Halifax County is now averaging about nine new COVID-19 cases per day, an increase from just five a week ago. In fact, 44 cases were added to the database from Wednesday to Friday. The health department does not update dashboards on the weekend.

Just days before Thanksgiving travelers hit the road — some for the first time in two years because of the pandemic — Halifax County’s downward infection track has reversed course.

Other areas of Southside and the entire state of Virginia saw daily caseloads creep up last week for the first time since September.

“As the weather turns cold, people are spending more time indoors, in closer spaces, for longer periods,” said Brookie Crawford, a spokesperson for the Virginia Department of Health. “And with the approaching holidays — when people tend to gather — we expect these numbers to increase.”

Halifax County is now averaging about nine new COVID-19 cases per day, an increase from just five a week ago. In fact, 44 cases were added to the database from Wednesday to Friday. The health department does not update dashboards on the weekend.

Holiday get togethers are sure to drive the numbers up further, but Crawford said — as of now — the health department doesn’t believe the numbers will reach the record highs of last year.

“The more people that get vaccinated, the lower those numbers stay,” she said Friday.

Inoculation numbers have slowly climbed in Halifax County. As of Saturday, 49% of the population — including children — were fully vaccinated against COVID-19. That’s still well short of the state average of 64%.


More and more Halifax County residents appear to be seeking out booster doses of COVID-19 vaccines.

On Wednesday, at a vaccine clinic at the Southern Virginia Higher Education Center in South Boston 82 people rolled up their sleeves for a vaccine. Of those, 74 were booster shots.

“The clinic at SVHEC was well attended with most vaccines administered being boosters,” said Sandie Currie, district vaccine coordinator. “The patients were appreciative as the clinic was conveniently located and accessible.”

On Friday, the CDC authorized — following step with the Food and Drug Administration — booster doses for anyone 18 and older. Previously, only certain groups were eligible for the extra shots of Moderna or Pfizer vaccines.

The CDC continues to recommend anyone who received the one-dose Johnson & Johnson vaccine receive a booster at least two months after the first jab.

With Friday’s action, that means about 2.2 million Virginians are now eligible to receive a booster dose. The health department reports 1-in-10 Halifax County residents have already received the extra shot of protection.

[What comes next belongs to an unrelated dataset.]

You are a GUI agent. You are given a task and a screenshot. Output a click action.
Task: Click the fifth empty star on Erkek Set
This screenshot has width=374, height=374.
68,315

“As more scientific data showing the effectiveness of a booster dose comes in, VDH welcomes this move by the CDC and FDA,” said Dr. Danny Avula, Virginia’s vaccination liaison. “These vaccines are incredibly safe and effective, but no vaccine prevents 100% of illness.”

Protection wanes over time for any vaccine and there’s data showing a benefit when someone gets a booster dose.

“And with the holidays approaching and the weather turning colder, now is the perfect time to get vaccinated if you’re 5 years or older or get a booster dose if fully vaccinated and you’re 18 years or older,” Avula said in a statement.

And with the flu season in full swing, health experts recommend anyone 6 months or older receive an influenza shot. The COVID-19 and flu vaccines can be given at the same time.

“VDH stands ready to provide boosters to any Virginia adult who wants one today,” Avula said. “Supply is not an issue, and there are multiple venues open to you to get your booster: pharmacies, your healthcare provider, your local health department, Community Vaccination Centers (CVCs) strategically located around the commonwealth and other community vaccination events.”

Those who are unvaccinated remain at the highest risk of severe illness and hospitalization due to COVID-19. This population remains VDH’s top priority.

To find free vaccines, visit or call 877-VAX-IN-VA.

Other data

Halifax County also recorded two new virus fatalities last week. So far, 112 residents of Halifax County have lost their lives to the novel coronavirus.

“Because people are spending more time indoors, it’s important that they continue to practice mitigation measures like wearing a mask, washing their hands and social distancing whenever possible,” Crawford explained.

Halifax County has yet to break free from the highest risk category for COVID-19 spread as defined by the Centers for Disease Control and Prevention. As of Saturday, the positivity rate nudged upward to 10%. That figure calculates the number of positive results against the overall tests administered.

It’s used by health experts — combined with other factors — to gauge the state of the pandemic on a locality level. The CDC views any figure above 5% to indicate the virus is spreading uncontrolled in a community.

Local hospitalizations have stayed steady over the last few weeks with about six COVID-19 patients being treated daily at Sentara Halifax Regional Health System, an online dashboard shows.

There were 10 virus cases reported in Halifax County Public Schools last week, a slight rise from previous weeks.